Figure 1. Effect of C. procera stem latex and flower and Ficus elastica extracts oral administration (500 mg/kg for 3 days + ranitidine 30 mg/kg for 3 days) on hepatic and intestinal tissue egg loads in S. mansoni-infected mice 2-week post-treatment. Values are expressed as means ± SEM. *p < 0.05 (significant difference compared with infected control group).

Figure 2. Effect of C. procera stem latex and flower and Ficus elastica extracts oral administration (500 mg/kg for 3 days + ranitidine 30 mg/kg for 3 days) on the percentage of egg developmental stages (oogram pattern) in S. mansoni-infected mice 2-week post-treatment. Values are expressed as means ± SEM. **p < 0.01, ***p < 0.001 (significant difference compared with infected control group).

Conclusions

The stem latex and flowers of C. procera were found toxic before rubber removal even in low doses. The ether extract of Z. officinale has no antischistosomal activity, while results of the C. procera stem latex and flowers and latex of F. elastica (after washing off toxic rubber materials) clearly demonstrate promising antischistosomal activity when used 1 h after administration of the antacid ranitidine. These effects could be due to an antischistosomal, antioxidant or anti-inflammatory activity of their content of cysteine proteases, tannins, flavonoids, sterols and terpenes.

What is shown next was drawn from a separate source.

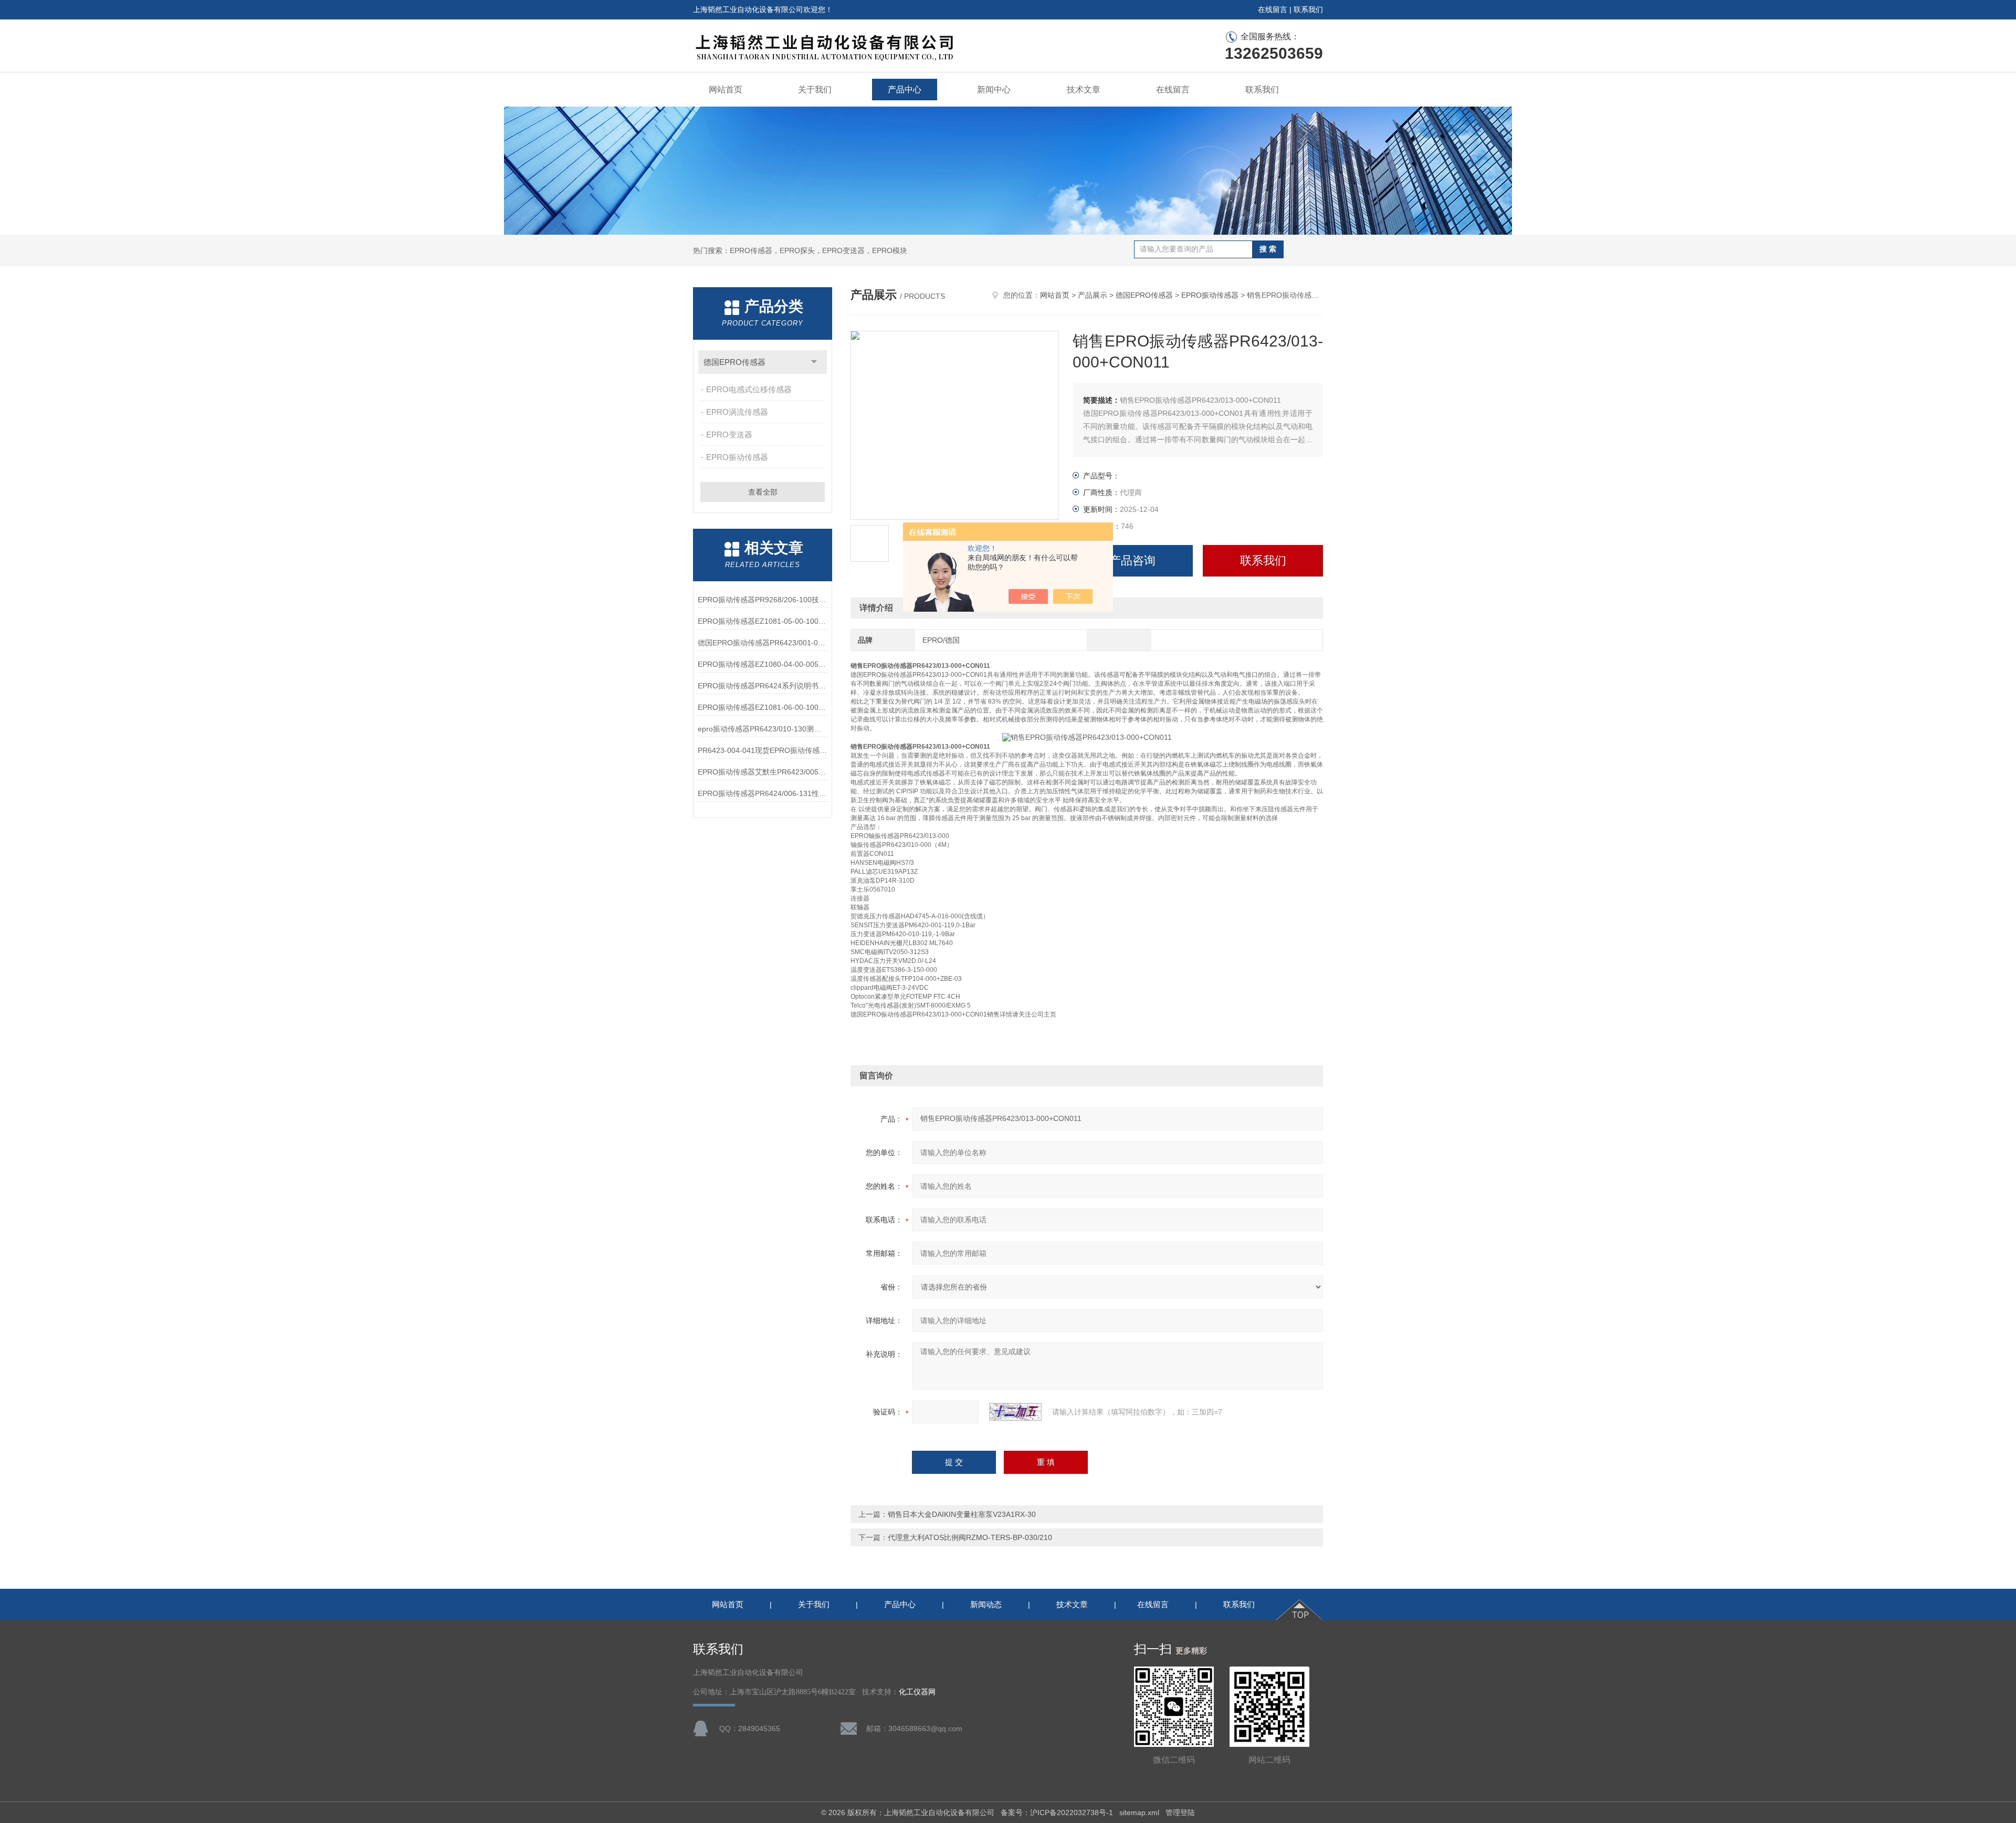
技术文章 (1083, 89)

However, further detailed studies are required to identify their chemical nature and the possibility that further fractionation may lead to a proper lead antischistosomal of natural origin.

Declaration of interest

There are no conflicts of interest. The authors alone are responsible for the content and writing of the article.

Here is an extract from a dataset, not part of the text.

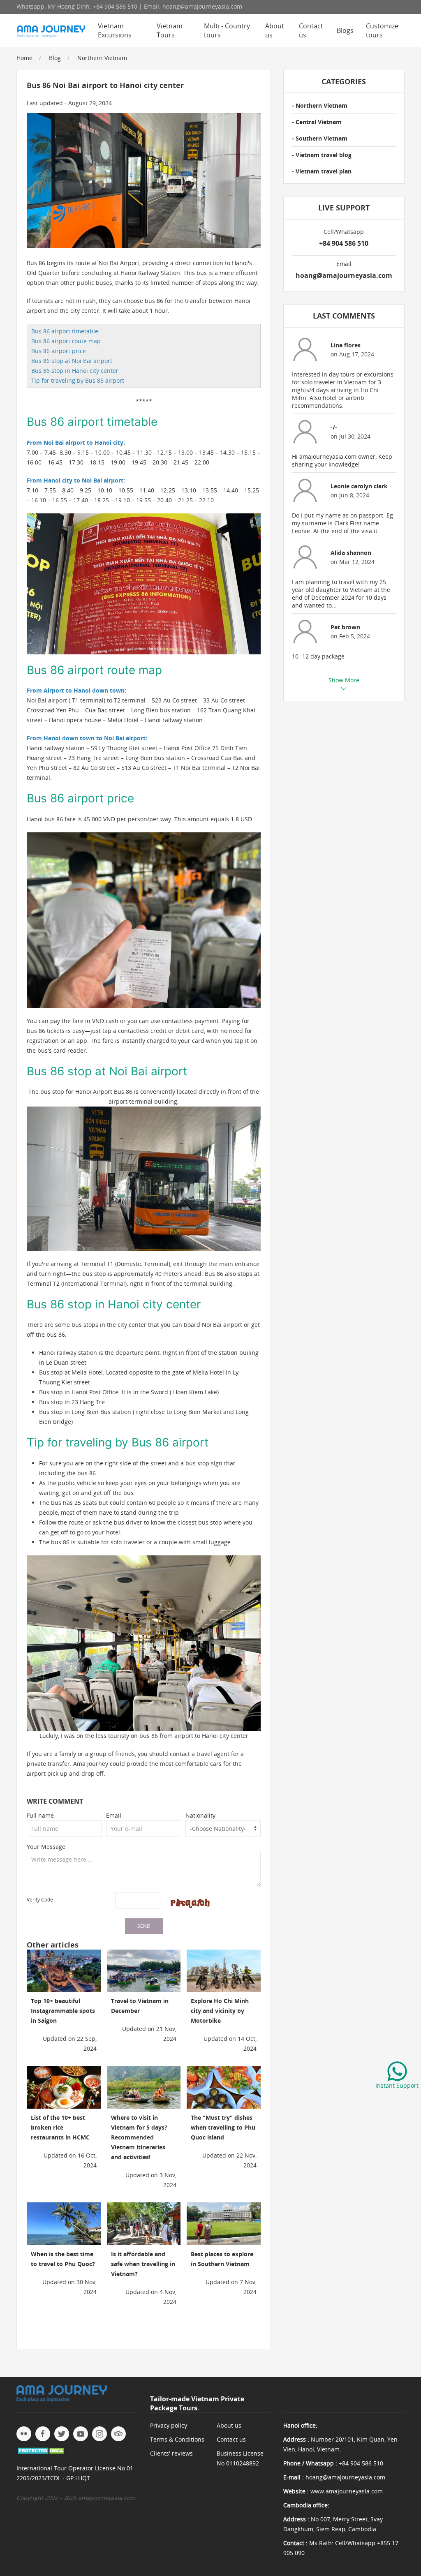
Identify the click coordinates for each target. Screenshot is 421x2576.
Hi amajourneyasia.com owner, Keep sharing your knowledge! (342, 460)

This work is part of the research project [Development of new compounds with effect on schistosomiasis (bilharzia); 2009–2012] funded by the Swedish Research Council [Swedish-MENA Research Links (SRL-MENA)], Contract No. (348-2008-6102), Swedish PI Prof. Olov Sterner, Chemistry Department, Lund University, Sweden and Egyptian PI Prof. Sanaa Botros, Pharmacology Department, Theodor Bilharz Research Institute, Giza, Egypt.

Acknowledgements

The authors would like to thank Dr. Wafaa M. Amer, Professor of Taxonomy, Department of Botany, Faculty of Science, Cairo University, Giza, Egypt for plant authentication.